La bradycardie, quelle qu’en soit l’étiologie, peut être prise en charge selon l’algorithme suivant :
- Interrompre ou ajuster les traitements médicamenteux susceptibles de provoquer ou d’aggraver une bradycardie.
- En cas de bradycardie aiguë avec retentissement hémodynamique : (1) l’administration intraveineuse de 1 à 2 ml d’atropine à 0,5 mg/ml constitue le traitement de première intention, pouvant être répétée si nécessaire. (2) En cas d’inefficacité ou de nécessité de réinjections fréquentes, une perfusion d’isoprénaline est indiquée : diluer une ampoule de 5 ml (0,2 mg/ml) dans 245 ml de solution glucosée à 50 mg/ml, avec une posologie initiale de 0,01 μg/kg/min, à titrer jusqu’à obtention de l’effet clinique souhaité. (3) Si l’atropine et l’isoprénaline sont inefficaces, une stimulation cardiaque transcutanée (externe) peut être réalisée ; la plupart des défibrillateurs modernes disposent de cette fonction. Cette technique est utilisée en attente de l’implantation d’un stimulateur cardiaque permanent. (4) Une alternative est la stimulation cardiaque transveineuse temporaire, également indiquée en relais jusqu’à la mise en place d’un stimulateur permanent.
- Traitement permanent : Les bradycardies symptomatiques persistantes sont prises en charge par l’implantation d’un stimulateur cardiaque permanent. Les patients présentant une incompétence chronotrope peuvent nécessiter un stimulateur afin d’améliorer leur capacité à l’effort et de réduire la symptomatologie.
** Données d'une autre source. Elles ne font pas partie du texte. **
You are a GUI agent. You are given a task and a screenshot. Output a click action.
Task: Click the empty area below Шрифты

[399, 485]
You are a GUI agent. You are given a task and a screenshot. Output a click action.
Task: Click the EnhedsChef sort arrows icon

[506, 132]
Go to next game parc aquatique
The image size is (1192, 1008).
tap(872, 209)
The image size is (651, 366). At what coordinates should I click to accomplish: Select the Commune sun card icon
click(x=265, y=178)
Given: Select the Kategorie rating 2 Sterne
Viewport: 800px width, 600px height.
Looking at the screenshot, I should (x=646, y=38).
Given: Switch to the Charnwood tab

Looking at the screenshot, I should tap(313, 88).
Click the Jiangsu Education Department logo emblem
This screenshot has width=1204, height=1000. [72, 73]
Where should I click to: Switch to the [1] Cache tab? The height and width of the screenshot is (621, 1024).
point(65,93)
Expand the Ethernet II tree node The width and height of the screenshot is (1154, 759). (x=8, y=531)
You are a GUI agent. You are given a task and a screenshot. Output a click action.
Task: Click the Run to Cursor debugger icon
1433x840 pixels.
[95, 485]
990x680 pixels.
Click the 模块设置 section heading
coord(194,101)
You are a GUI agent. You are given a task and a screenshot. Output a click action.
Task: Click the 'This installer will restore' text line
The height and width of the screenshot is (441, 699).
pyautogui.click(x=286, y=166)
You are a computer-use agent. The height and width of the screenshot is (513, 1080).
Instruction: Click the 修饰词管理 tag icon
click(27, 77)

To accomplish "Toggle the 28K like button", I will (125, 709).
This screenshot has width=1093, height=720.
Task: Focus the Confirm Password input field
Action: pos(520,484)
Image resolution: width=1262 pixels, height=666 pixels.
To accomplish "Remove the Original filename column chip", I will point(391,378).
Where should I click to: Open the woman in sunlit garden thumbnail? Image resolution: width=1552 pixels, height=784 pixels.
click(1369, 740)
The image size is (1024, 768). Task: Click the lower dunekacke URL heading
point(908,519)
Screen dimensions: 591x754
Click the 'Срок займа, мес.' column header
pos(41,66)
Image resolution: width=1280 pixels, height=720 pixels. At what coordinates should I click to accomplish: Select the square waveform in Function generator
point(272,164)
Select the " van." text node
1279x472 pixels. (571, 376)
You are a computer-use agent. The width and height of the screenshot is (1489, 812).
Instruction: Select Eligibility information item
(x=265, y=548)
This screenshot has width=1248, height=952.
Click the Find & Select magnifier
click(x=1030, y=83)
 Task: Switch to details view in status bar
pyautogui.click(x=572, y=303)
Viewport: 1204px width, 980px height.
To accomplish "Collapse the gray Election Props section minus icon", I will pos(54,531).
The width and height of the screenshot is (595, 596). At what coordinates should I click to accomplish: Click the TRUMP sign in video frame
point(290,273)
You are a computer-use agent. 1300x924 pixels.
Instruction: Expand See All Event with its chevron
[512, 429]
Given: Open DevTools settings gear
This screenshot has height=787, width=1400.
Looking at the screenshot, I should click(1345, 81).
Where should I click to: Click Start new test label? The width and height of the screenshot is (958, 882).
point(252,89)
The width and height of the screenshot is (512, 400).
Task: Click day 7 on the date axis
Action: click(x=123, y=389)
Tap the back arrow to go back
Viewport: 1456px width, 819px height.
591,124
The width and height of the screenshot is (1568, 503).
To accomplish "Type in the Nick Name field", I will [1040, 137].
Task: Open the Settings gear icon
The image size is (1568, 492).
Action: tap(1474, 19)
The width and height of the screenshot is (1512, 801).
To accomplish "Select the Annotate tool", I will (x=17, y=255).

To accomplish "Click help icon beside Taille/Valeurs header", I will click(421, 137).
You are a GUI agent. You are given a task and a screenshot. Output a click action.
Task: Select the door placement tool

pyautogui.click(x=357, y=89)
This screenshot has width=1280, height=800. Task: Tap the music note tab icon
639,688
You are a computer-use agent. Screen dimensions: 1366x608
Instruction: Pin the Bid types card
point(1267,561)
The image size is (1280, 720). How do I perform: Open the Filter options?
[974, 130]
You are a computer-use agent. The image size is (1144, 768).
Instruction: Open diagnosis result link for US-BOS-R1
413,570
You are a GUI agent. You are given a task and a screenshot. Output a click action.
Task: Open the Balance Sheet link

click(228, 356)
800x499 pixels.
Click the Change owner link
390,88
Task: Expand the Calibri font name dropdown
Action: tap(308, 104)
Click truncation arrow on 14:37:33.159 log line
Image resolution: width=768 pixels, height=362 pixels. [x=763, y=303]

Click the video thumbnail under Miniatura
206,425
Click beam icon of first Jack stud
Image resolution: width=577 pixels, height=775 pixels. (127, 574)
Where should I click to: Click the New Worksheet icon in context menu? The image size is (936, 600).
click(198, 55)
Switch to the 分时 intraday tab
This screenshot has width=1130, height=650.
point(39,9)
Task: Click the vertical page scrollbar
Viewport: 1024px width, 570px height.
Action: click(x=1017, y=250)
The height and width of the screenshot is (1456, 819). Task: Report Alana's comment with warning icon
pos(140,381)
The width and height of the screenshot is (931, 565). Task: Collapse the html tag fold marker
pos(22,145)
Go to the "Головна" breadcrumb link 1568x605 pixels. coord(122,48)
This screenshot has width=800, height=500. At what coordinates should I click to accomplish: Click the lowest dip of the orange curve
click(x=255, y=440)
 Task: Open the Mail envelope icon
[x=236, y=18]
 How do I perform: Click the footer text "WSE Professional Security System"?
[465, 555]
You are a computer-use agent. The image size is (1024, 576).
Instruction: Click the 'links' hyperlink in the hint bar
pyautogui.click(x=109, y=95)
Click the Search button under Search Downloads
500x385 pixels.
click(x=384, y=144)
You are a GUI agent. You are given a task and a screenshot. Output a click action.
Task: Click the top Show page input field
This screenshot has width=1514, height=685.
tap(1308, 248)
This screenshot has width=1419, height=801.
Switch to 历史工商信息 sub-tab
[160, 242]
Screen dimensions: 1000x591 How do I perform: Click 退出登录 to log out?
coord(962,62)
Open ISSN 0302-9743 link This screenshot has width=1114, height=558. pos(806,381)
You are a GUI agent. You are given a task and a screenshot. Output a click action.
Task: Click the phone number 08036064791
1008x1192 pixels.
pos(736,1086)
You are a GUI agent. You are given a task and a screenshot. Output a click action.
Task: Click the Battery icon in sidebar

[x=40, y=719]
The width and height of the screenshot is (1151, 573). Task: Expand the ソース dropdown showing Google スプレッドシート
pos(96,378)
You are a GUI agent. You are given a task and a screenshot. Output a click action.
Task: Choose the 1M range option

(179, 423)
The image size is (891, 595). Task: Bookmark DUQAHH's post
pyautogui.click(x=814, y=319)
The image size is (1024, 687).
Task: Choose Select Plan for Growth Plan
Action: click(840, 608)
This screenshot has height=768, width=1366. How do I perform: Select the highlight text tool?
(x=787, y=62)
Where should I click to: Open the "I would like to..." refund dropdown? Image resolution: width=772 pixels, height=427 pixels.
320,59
Ceux atteints d’un syndrome tachycardie–bradycardie peuvent également bénéficier d’un traitement médicamenteux visant à contrôler la fréquence cardiaque (par exemple, par bêta‑bloquants) ainsi que d’une anticoagulation si une fibrillation auriculaire ou un flutter auriculaire est documenté.
Chez les patients présentant une bradycardie secondaire à une ischémie ou à un infarctus du myocarde, un traitement n’est indiqué que si le débit cardiaque est compromis ou si la bradycardie favorise l’apparition d’arythmies plus graves ; l’algorithme décrit ci-dessus s’applique également à cette situation.
Il convient de noter que la bradycardie secondaire à une ischémie ou à un infarctus de la paroi inférieure est, dans la majorité des cas, transitoire et ne requiert qu’exceptionnellement l’implantation d’un stimulateur cardiaque permanent. En revanche, les infarctus de la paroi antérieure s’accompagnent plus fréquemment d’une bradycardie persistante, justifiant le plus souvent la mise en place d’un stimulateur cardiaque définitif. Pour approfondir, se référer à la section consacrée aux troubles de conduction induits par l’ischémie et l’infarctus.
Traitement à long terme de la bradycardie
Les bradycardies symptomatiques persistantes sont prises en charge par l’implantation d’un stimulateur cardiaque permanent.